セカンダリードミナント:ダイアトニックコード「I」以外のコードに対してドミナントモーションを作るために「V(Ⅴ7)」としたコード
Ⅵm ♭Ⅵm7|Ⅴm7
[度数表記](♪目を醒ませ 僕らの世界が〜)
|Ⅴ|Ⅴ|Ⅴ|休|
|Ⅰ|Ⅶm7-5 Ⅲ7|Ⅵm7 ♭Ⅵm7|Ⅴm7 #Ⅳdim|
|Ⅳ|Ⅰ/Ⅲ #Ⅱdim|Ⅱm7|Ⅲm7|
|Ⅳm7|Ⅴ|
続いてこちら。「♭Ⅵm7」「Ⅴm7」がノンダイアトニックコードです。
コード進行は「Ⅵm7→♭Ⅵm7→Ⅴm7」のm7(マイナーセブンス)が半音で下がっていく構造になっています。
ベース音(最低音)が半音で滑らかに繋がっています。ギターのコードの押さえ方もそのままでフレットを1つずつ左にずらして滑らかに弾くことができます。

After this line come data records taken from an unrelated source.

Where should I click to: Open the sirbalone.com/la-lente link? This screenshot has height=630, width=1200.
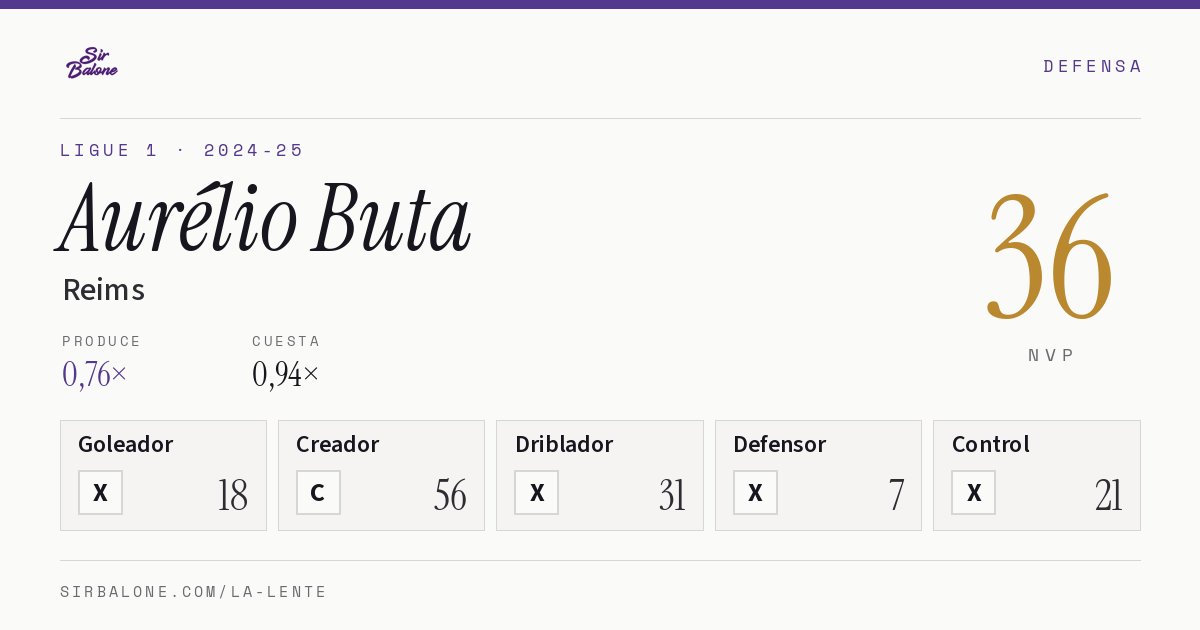pos(194,592)
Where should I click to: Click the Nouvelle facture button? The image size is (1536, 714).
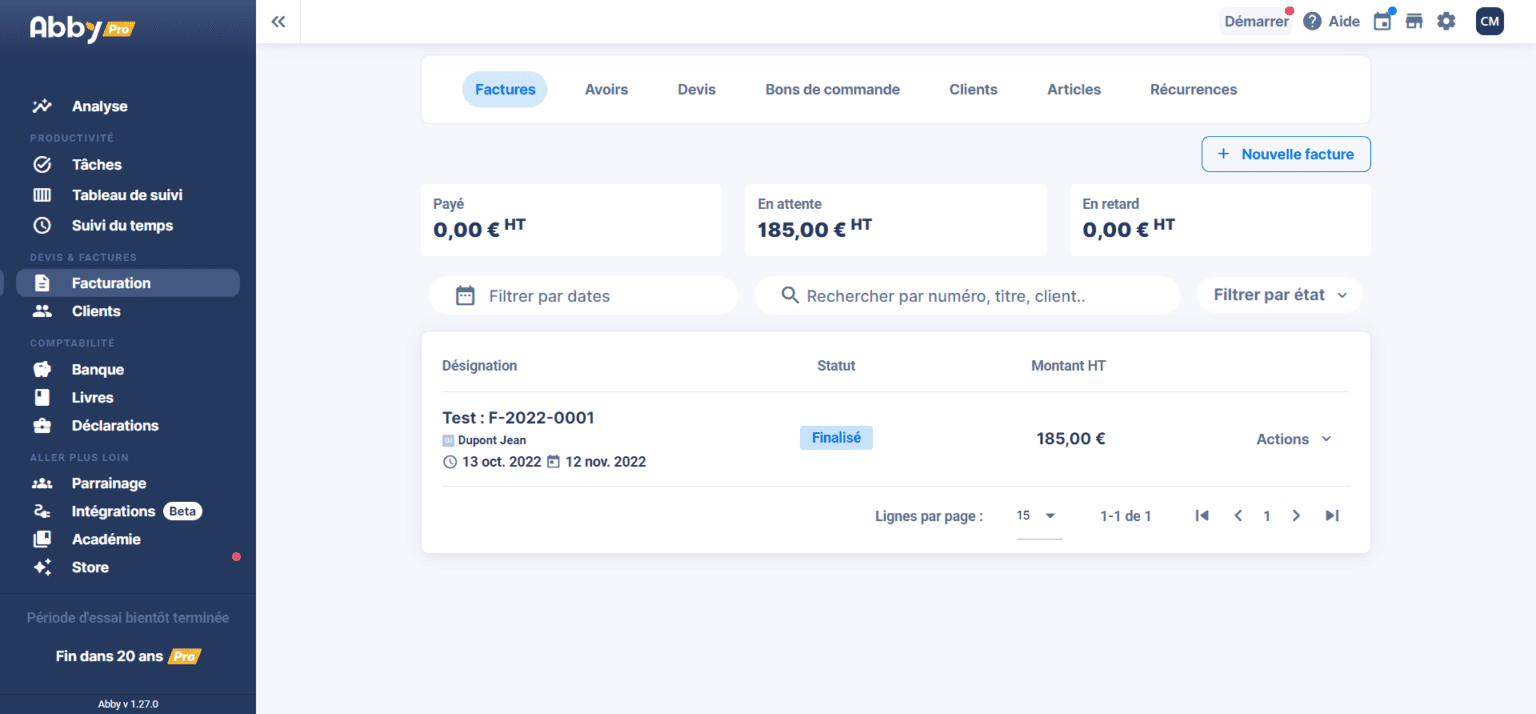[1285, 154]
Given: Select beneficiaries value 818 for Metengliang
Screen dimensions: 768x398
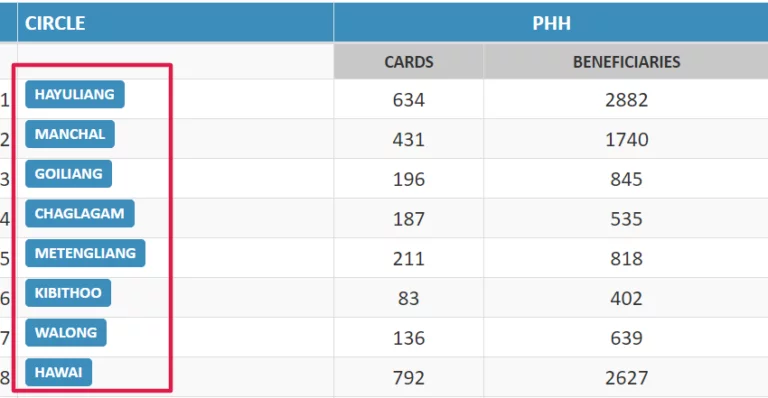Looking at the screenshot, I should 626,258.
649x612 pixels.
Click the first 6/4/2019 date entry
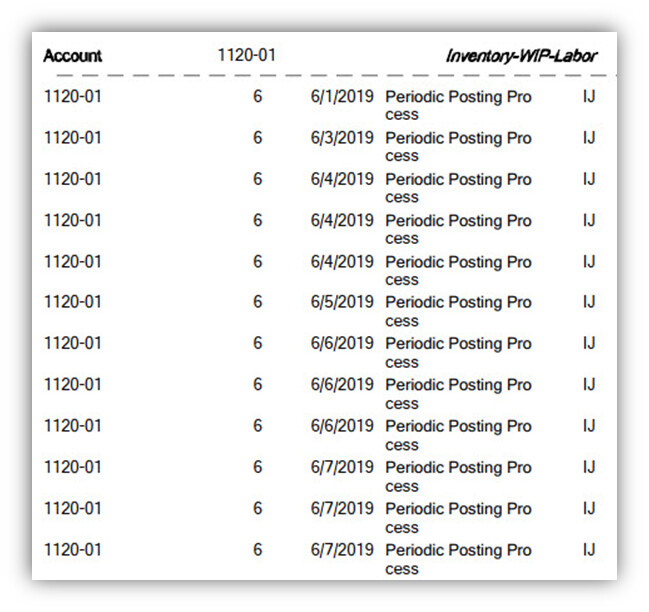(342, 179)
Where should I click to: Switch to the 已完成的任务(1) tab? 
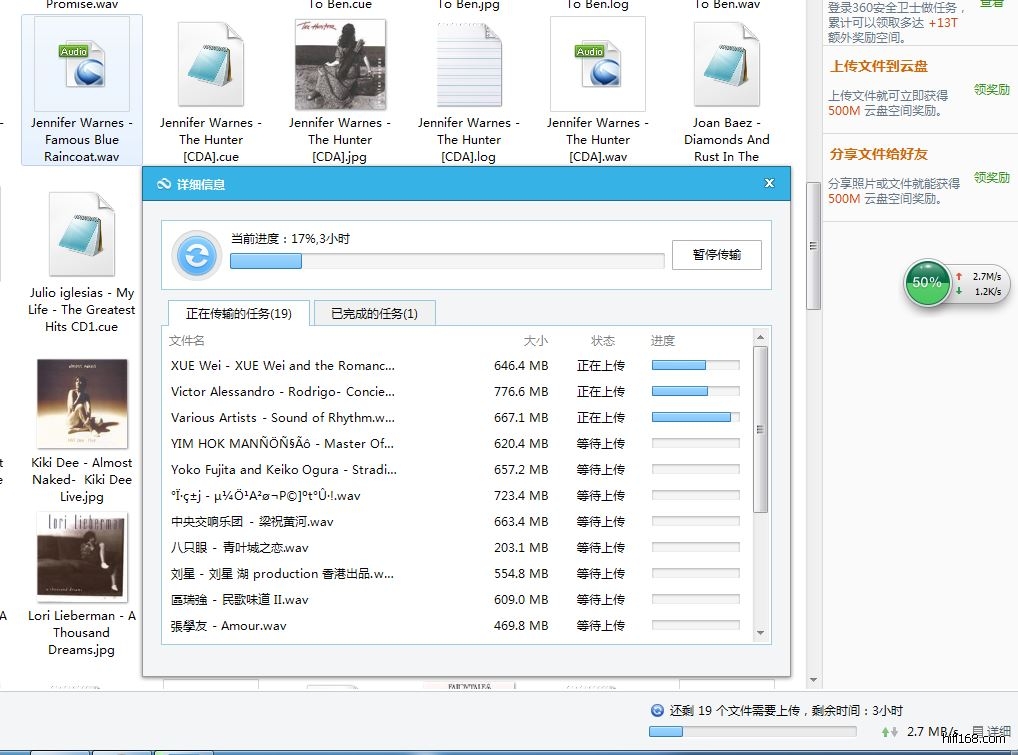pos(375,313)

この進行は、アニソンで頻繁に使われている進行です。弾き方や響きを覚えていると他の曲にも応用が効くのでオススメです。
ベース音:コードの最低音(一番低い音)
※以降は「ベース音」と記載します
「♭Ⅵm7」を「Ⅵm7」「Ⅴm7」の間に挟むことによって、ベース音が「Ⅵ→♭Ⅵ→Ⅴ」と半音で滑らかに下降する
Ⅴm7 #Ⅳdim|Ⅳ
[度数表記](♪目を醒ませ 僕らの世界が〜)
|Ⅴ|Ⅴ|Ⅴ|休|
|Ⅰ|Ⅶm7-5 Ⅲ7|Ⅵm7 ♭Ⅵm7|Ⅴm7 #Ⅳdim|
|Ⅳ|Ⅰ/Ⅲ #Ⅱdim|Ⅱm7|Ⅲm7|
|Ⅳm7|Ⅴ|
続いてこちら。「#Ⅳdim」がノンダイアトニックコードです。(「Ⅴm7」は一つ上で解説しています)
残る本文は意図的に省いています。